PROBLEM TO SOLVE: Without the pictures, write out every entry that follows exactly.

-- RECORDS FOR THE TASK follows --

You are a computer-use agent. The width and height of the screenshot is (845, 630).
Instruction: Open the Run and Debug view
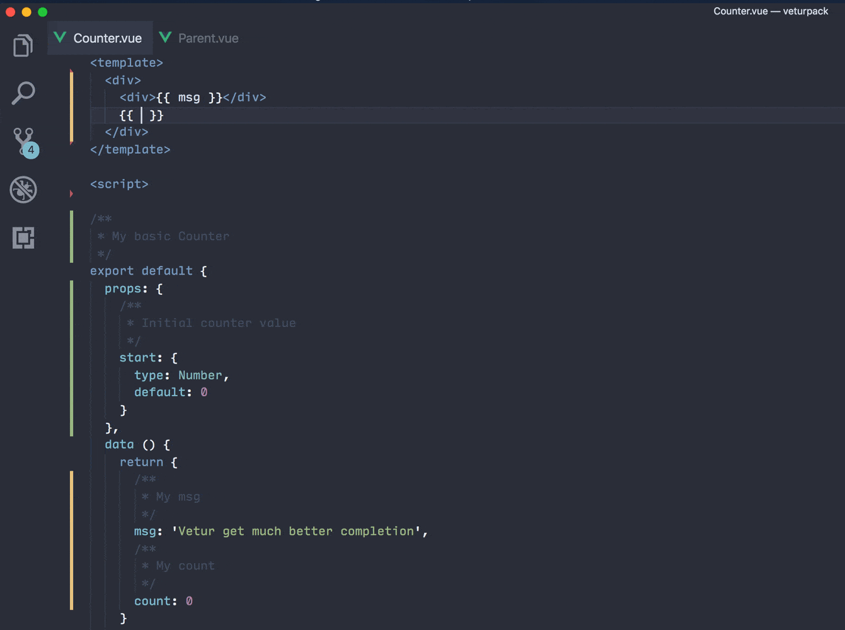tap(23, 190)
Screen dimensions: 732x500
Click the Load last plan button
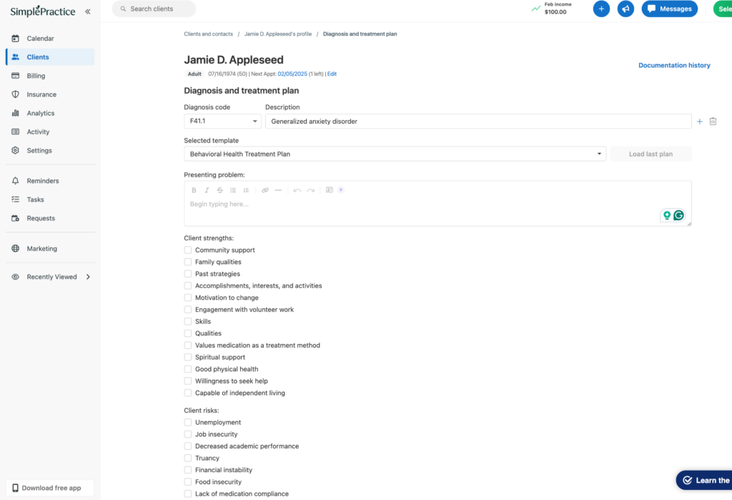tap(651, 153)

-- RECORDS FOR THE TASK concluded --

RESULT:
You are a computer-use agent. The width and height of the screenshot is (845, 630).
Instruction: Open the Run and Debug view
tap(23, 190)
Screen dimensions: 732x500
Click the Load last plan button
tap(651, 153)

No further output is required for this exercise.